I won’t delve into why I think Twisted Web and Nevow are great tools for building web applications, and why I think these tools are much better than tools like CherryPy (even for small applications). That’s personal preference, and I think the Python web application community needs to learn to put personal preferences aside and help newcomers to make their own choices. Otherwise, their choice may very well be Rails.

Introducing Loco.moxn

I’ve started a moblog, inspired by pages like Joi Ito‘s Moblog2 and mass-appeal sites like TextAmerica. I know, I’m a total geek, and I realize that nobody’s interested in seeing blurry pictures taken from my mundane life. I’m just doing it just because I can, and because it was fun setting up the system. I’ve also created a sidebar here that shows the latest picture from my moblog, because, frankly, don’t expect anyone to actually track Loco.moxn itself.

An email gets sent from my mobile phone to a secret email address, which then gets passed through a Perl script, chopped up into pieces, and fed into Movabletype. It took some fine-tuning to get the templates to work properly, but it was easy enough.

Ah, and you thought I’d be writing something insightful, about politics, media, technology, or why China and India are eating our lunches. Sorry, no such luck. Maybe in a couple days. Until then, look to the right for some blurry pictures of my cats.

Gloating because I was right

I know, it’s really poor form to jump around and gleefully snicker, “I told you so,” but sometimes I can’t resist.

I pointed out a few months back that the new file dialogs in GNOME 2.6 were poorly designed. The exclusion of a text box from the “Open” dialog, among other things, reflects a truly deep ignorance of how users actually use GNOME — as opposed to how GNOME‘s developers believe users should use GNOME. (I originally posted to FootNotes, where people really flamed me for my heresy.)

Well, it looks like I’m not the only one who’s less than enthusiastic about having the GNOME developers play dictator with the user interfaces we’ve grown accustomed to. A review of Fedora Core 2 on Linux.com diverges for an entire paragraph (with requisite screenshot) about how stupid the “Open” dialog box is. Nick Petreley writes in a Computerworld opinion piece, “I can only assume that the GNOME developers decided to make Nautilus a worse Windows than Windows. I toast their rousing success.”

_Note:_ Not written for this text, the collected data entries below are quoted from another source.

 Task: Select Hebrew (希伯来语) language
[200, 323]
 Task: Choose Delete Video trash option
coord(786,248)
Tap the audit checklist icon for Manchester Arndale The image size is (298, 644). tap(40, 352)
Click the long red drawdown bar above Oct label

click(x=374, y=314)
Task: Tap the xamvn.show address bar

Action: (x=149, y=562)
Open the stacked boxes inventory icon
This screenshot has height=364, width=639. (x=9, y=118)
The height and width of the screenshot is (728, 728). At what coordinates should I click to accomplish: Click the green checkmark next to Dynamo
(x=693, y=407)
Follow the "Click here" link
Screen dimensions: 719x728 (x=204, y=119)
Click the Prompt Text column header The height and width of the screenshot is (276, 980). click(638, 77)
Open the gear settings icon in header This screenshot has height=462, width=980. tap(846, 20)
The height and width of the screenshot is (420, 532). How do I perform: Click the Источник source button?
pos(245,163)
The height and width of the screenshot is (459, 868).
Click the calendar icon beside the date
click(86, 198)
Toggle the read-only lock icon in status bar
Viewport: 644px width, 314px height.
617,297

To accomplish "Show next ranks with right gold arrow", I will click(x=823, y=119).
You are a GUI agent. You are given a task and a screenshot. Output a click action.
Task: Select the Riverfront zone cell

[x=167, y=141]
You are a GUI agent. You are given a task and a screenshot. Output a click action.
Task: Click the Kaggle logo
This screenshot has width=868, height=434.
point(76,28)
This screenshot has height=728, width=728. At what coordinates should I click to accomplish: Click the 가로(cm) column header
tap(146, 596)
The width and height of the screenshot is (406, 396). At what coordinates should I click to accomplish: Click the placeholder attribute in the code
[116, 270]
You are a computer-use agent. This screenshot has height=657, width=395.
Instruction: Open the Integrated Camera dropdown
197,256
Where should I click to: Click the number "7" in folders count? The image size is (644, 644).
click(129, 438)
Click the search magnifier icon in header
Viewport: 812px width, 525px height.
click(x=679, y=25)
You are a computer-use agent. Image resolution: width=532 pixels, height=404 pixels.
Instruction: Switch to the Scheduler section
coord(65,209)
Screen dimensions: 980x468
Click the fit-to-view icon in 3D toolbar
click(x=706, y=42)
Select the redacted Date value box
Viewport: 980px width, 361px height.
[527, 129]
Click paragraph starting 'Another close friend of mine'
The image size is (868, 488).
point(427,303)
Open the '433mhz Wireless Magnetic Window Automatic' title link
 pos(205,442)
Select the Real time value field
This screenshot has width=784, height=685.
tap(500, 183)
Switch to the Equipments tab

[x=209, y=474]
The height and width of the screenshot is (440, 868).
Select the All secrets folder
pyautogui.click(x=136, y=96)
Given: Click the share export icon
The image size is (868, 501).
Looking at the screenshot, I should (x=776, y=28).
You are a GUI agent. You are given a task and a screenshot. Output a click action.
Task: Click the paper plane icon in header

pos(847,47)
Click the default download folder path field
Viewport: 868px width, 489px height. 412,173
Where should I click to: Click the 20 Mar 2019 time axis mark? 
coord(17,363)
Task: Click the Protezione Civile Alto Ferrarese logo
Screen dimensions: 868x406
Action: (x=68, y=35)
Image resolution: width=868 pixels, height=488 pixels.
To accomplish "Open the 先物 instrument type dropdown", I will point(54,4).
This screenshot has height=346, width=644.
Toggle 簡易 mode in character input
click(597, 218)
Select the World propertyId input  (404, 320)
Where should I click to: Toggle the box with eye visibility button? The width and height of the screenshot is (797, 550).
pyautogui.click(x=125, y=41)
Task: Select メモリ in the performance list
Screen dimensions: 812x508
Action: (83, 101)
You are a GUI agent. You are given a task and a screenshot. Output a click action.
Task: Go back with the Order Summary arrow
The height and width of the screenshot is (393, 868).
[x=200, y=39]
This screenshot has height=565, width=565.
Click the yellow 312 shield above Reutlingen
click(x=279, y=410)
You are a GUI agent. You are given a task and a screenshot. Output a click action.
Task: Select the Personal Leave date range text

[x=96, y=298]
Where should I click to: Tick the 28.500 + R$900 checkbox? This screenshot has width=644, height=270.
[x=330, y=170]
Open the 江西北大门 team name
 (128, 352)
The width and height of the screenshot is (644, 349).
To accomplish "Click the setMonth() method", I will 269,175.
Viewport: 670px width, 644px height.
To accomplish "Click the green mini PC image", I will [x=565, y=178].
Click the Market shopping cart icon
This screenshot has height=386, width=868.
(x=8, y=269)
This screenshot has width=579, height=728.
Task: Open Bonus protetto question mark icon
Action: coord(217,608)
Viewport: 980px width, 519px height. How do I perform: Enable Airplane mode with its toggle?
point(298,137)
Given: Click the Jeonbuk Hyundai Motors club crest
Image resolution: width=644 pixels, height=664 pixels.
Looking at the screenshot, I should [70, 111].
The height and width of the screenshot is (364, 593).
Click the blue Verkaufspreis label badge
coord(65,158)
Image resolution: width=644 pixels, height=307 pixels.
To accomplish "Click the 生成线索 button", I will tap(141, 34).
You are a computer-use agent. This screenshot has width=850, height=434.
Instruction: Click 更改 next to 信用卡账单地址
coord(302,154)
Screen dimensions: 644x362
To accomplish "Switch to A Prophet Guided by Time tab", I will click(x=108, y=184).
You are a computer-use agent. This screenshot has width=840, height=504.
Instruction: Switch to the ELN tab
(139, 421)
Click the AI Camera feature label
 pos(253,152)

It’s time to come back to the real world: features are great, but not when they impose an unnecessary learning curve on the average user. Even I find this “new” interface too much hassle for the benefits, and I am very used to keyboard shortcuts for everything.

I never saw justification for another total revamp of the dialog boxes; all they needed was to add the “Locations” list to the side of the 2.4 dialogs, and we’d be happy. Instead, we are pissed.

So I, too, would like to raise a bottle of beer to the failure of the GNOME team to produce a usable interface. Chin chin, boys.

Update: I suppose I should check Planet Twisted before delivering a rant, just to make sure Glyph hasn’t already ranted on the same topic, but with far more eloquence and tact than I could’ve hoped for. Oh well. Like I said, flame away.

And the crowd goes wild

Everyone is going crazy over the release of Movable Type 3.0. Some people have flamed Six Apart, accusing them of deception, smuggling drugs, and killing baby seals.

I’m not happy with the way things turned out, I think this was a bad business decision, and I certainly believe Six Apart could use some help with public relations. However, I think this company has every right to attempt to change their business model, and when it upsets their user community, we have every right to take our business elsewhere.

It’s obvious that Six Apart has refocused its core approach to the blogging business. Timothy Appnel repeated a rumor that they got less than 50¢ per download; if that’s true, I can understand why they felt the need to change their licensing structure.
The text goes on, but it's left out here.